The concerto has already been released by the Iranian recording label Arqanoon Records, and won encouraging reviews in the international press.

“This work, which represents the peak of Hosseini’s expertise, implies many cultural and linguistic issues and structures,” reads a review by Mohsen Saghafi for Arqanoon Records. “The points seen as chords in the piece do not refer to pointillism, but are pauses, which are to be regarded as the expression of successive new statements. The dialogue among the four solo string instruments attempting to be heard through the tumult of orchestral sounds is a musical metaphor for the cultural status of the tribes of Iran. In this piece, Hosseini reproduces the absurdity and multi-cultural aspect of societal and popular culture and conversations with the use of the orchestra. He represents the tumult of a society in which ethnic cultural elements are evident but cannot be easily heard. This society speaks in a language that is beyond understanding, even for itself, but the cultural identity of this disrupted society can still be found.”

As Saghafi points out, for Hosseini, the final goal is not dependent on the past, but at the same time progression cannot be achieved without an understanding of what has already happened. The composer considers the past and future to be interrelated in a complementary way.

Over the ten years he has spent in St. Petersburg, Hosseini’s composing style has evolved dramatically. Originally, Hosseini relied strongly on ancient Persian music. “Iranian regional folk music has always been a crucial and vital source of inspiration for me,” he said. “However, now I seek to muffle down the obvious Persian influences. What interests me at present is exploring the possibilities of improvisation in classical Persian music and the transfer from these traditions to Western European classical music.”
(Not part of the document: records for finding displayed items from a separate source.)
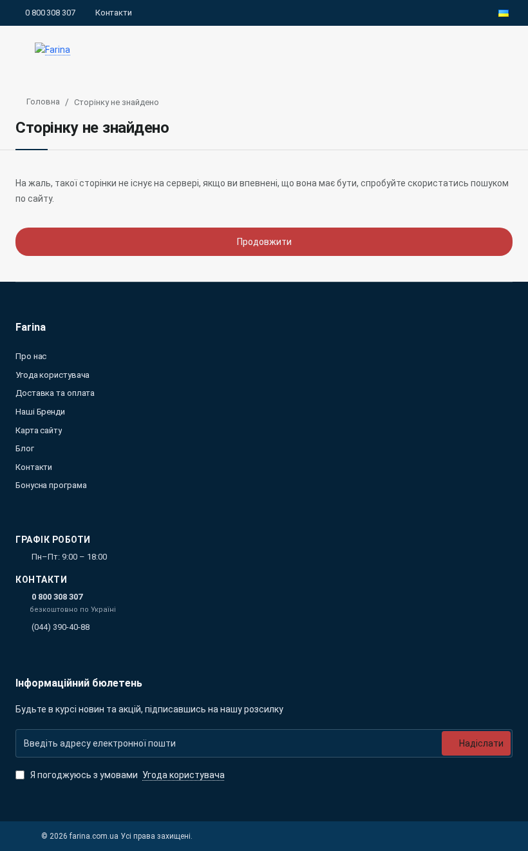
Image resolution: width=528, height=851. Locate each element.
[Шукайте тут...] (475, 50)
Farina (30, 327)
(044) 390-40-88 (61, 627)
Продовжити (264, 242)
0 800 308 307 (57, 597)
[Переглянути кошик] (503, 50)
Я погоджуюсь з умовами (126, 775)
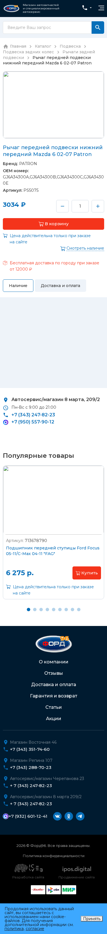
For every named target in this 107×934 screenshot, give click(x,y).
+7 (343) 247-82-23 (33, 415)
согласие (35, 928)
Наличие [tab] (18, 285)
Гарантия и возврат (53, 696)
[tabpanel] (53, 536)
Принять (91, 918)
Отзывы (53, 673)
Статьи (53, 707)
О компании (53, 662)
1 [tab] (28, 609)
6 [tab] (60, 609)
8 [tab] (72, 609)
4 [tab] (47, 609)
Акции (53, 718)
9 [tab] (78, 609)
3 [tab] (41, 609)
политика (14, 928)
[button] (53, 224)
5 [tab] (53, 609)
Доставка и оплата (53, 684)
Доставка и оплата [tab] (60, 285)
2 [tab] (35, 609)
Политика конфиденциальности (53, 855)
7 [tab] (66, 609)
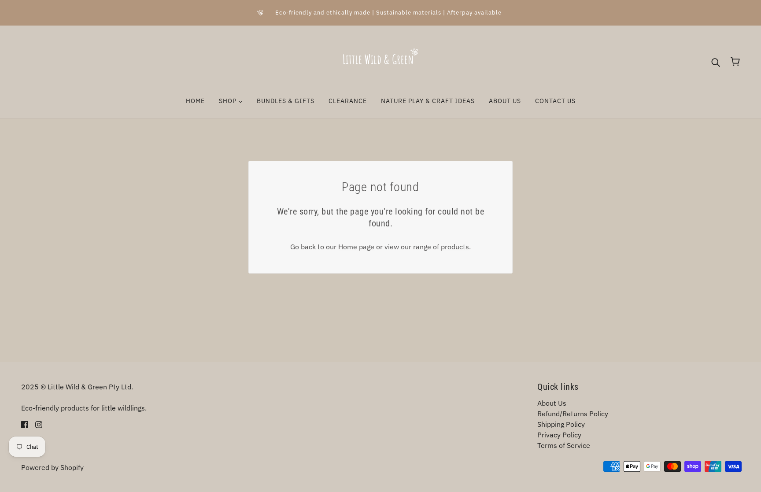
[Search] (715, 62)
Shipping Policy (561, 424)
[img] (25, 424)
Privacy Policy (559, 434)
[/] (380, 60)
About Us (551, 403)
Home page (356, 246)
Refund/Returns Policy (572, 413)
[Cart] (735, 61)
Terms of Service (563, 445)
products (455, 246)
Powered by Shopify (52, 467)
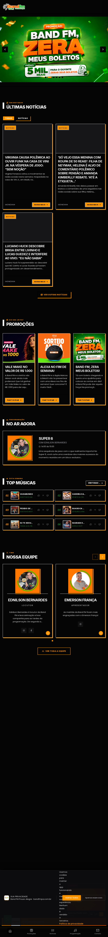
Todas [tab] (8, 118)
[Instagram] (25, 624)
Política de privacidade (71, 923)
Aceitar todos (71, 897)
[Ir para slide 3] (52, 77)
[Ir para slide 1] (45, 77)
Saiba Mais (39, 205)
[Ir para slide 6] (62, 77)
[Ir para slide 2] (48, 77)
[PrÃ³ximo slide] (103, 49)
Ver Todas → (95, 483)
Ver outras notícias (55, 294)
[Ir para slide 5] (59, 77)
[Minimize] (6, 923)
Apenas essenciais (93, 897)
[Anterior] (95, 557)
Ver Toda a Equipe (55, 651)
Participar (13, 400)
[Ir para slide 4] (56, 77)
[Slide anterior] (5, 49)
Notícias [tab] (23, 118)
Hosseini admits that the situation for young composers is particularly problematic in Russia: Major orchestras show little enthusiasm when it comes to new music because general audiences express little interest in the contemporary repertoire, making it hard to sell these concerts; listeners, in turn, do not have enough exposure to this repertoire to be able to develop a taste for it.

The composer would like to see a friendlier attitude toward contemporary music projects from the state — and not necessarily in the form of generous grants. “Orchestras find it risky to perform contemporary works and experimental pieces because such concerts rarely attract full houses,” he said. “However, with so many orchestras being state-funded, it would not cost anything to write a line in the orchestras’ policies to have them perform, say, five contemporary works per season. Also, some tickets for contemporary music concerts could be distributed for free among students as part of an educational initiative.”

ReMusik’s next big project is a contemporary music festival, to be held in St. Petersburg from May 23 through 30, 2013. “We are going to take a regional approach: For instance, for the Day of Switzerland we are bringing ten aspiring Swiss composers to the city,” Hosseini said.

St. Petersburg has always been a leading city in new music — since the days of Tchaikovsky and during the experimental period back in the 1920s, until Stalin ended this experimentation. After so many years of persecution and fear — not the fear of bad reviews, but fear for one’s life — returning to an unrestricted state of mind can still pose a challenge to Russian composers.

“What I feel in St. Petersburg, is that overall creativity is tangible in the air, and if we support up-and-coming young talent, it will win through,” the composer said.